-------- Given entries

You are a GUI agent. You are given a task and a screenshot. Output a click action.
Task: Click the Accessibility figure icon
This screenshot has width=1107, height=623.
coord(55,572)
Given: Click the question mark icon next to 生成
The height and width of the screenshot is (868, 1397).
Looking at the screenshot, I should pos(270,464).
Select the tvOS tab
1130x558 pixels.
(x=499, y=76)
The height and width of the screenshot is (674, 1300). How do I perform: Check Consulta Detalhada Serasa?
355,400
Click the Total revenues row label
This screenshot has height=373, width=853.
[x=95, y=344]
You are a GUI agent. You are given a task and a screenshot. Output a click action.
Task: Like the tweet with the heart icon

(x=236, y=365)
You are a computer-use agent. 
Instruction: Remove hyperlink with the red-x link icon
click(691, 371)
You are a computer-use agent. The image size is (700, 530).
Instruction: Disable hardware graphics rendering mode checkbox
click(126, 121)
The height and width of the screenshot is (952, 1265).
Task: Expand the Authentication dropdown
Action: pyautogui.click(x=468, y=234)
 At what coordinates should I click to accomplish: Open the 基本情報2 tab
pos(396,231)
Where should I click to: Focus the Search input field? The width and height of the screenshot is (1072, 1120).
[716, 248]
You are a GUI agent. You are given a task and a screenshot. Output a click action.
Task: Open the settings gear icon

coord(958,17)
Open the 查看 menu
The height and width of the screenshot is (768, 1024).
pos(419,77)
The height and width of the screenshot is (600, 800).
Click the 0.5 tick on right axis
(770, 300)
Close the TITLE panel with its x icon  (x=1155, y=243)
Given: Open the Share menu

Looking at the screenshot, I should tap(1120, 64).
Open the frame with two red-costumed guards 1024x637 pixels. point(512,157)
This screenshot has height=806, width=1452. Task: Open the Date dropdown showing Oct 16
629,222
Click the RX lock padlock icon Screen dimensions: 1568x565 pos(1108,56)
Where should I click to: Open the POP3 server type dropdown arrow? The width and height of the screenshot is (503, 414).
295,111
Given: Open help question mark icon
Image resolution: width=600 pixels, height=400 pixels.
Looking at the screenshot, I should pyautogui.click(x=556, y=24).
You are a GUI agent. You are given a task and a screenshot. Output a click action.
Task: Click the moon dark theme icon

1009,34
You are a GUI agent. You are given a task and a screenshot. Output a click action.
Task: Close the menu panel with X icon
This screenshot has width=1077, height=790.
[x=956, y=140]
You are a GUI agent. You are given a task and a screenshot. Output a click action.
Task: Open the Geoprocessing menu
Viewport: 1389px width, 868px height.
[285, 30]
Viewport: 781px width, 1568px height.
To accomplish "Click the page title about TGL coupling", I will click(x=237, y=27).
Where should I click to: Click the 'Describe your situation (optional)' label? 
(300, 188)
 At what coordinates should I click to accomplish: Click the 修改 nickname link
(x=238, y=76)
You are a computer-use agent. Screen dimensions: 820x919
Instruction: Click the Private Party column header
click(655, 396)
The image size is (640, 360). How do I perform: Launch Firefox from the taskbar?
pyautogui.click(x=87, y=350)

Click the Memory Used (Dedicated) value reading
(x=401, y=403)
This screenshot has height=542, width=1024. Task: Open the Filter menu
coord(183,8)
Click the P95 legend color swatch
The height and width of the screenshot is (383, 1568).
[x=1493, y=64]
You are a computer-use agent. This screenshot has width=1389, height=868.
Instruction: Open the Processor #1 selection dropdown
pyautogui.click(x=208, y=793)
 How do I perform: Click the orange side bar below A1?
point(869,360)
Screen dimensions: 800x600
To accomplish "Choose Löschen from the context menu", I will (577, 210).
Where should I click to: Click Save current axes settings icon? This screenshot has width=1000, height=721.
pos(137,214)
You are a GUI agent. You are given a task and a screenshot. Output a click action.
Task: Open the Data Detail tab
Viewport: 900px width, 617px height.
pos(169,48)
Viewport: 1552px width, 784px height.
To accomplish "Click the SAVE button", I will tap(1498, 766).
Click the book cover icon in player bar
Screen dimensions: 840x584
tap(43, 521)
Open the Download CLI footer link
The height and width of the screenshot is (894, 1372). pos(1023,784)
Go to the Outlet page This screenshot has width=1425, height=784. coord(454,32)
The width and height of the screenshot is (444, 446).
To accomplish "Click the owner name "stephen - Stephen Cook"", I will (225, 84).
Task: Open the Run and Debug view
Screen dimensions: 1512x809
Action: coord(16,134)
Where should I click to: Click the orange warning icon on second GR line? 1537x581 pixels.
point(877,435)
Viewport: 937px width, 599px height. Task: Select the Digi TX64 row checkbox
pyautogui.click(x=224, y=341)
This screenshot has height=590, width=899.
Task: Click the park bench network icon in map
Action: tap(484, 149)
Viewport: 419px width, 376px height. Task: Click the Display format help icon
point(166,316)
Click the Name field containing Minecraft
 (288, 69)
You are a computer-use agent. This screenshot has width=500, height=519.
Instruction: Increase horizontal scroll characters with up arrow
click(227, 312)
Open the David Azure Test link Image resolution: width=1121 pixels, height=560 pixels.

----------------

- **Exercise goal**
State how many lines of the listing hold the string "Close", and add nothing else.

- **Expected answer**
2